The breach, first reported by Reuters, is said to involve documents allegedly accessed by a hacking group identified as “World Leaks.” According to the report, the data forms part of a larger cache of over 8.5 lakh documents purportedly obtained through a cyberattack on companies linked to the Reliance Anil Ambani Group.
Responding to the reports, the Nuclear Power Corporation of India Limited (NPCIL), which operates the Kudankulam facility, sought to allay fears, stating that no sensitive information related to nuclear safety or security systems had been compromised. The corporation emphasised that critical systems remain fully secure and unaffected.

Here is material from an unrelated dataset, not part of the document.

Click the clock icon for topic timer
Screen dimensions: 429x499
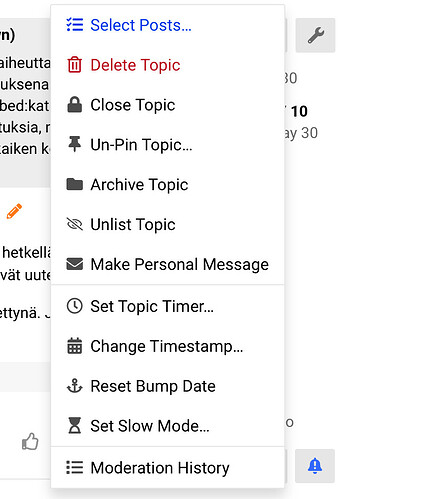[x=75, y=306]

Preliminary information suggests that the leaked files may include details such as blueprints and supplier-related data, particularly concerning Units 3 and 4 of the plant, which are currently under construction. These units involve engineering, procurement and construction work carried out by Reliance Infrastructure, a firm under the Anil Ambani-led group.
Sources indicated that the suspected breach may have originated from a third-party service provider engaged by the contractor. The company has reportedly acknowledged a limited data breach and informed the government, maintaining that the compromised data pertains only to non-critical systems.
According to available reports, some of the leaked documents relate to ventilation and cooling systems associated with the upcoming units. However, NPCIL clarified that these systems fall under conventional infrastructure used in power generation and are not directly linked to nuclear safety mechanisms or reactor operations.
Despite these assurances, the incident has been treated with utmost seriousness given the strategic importance of nuclear installations. The Computer Emergency Response Team India has stepped in to investigate the breach and assess its potential implications.
Officials noted that while the full extent of the leak and the identity of all entities involved remain unclear, any exposure of information related to critical infrastructure warrants immediate scrutiny. The government is expected to further tighten cybersecurity measures across sensitive sectors in the wake of the incident.
The Kudankulam plant, located in southern Tamil Nadu, is India’s largest nuclear power facility and plays a vital role in the country’s energy security, making any potential data compromise a matter of national concern.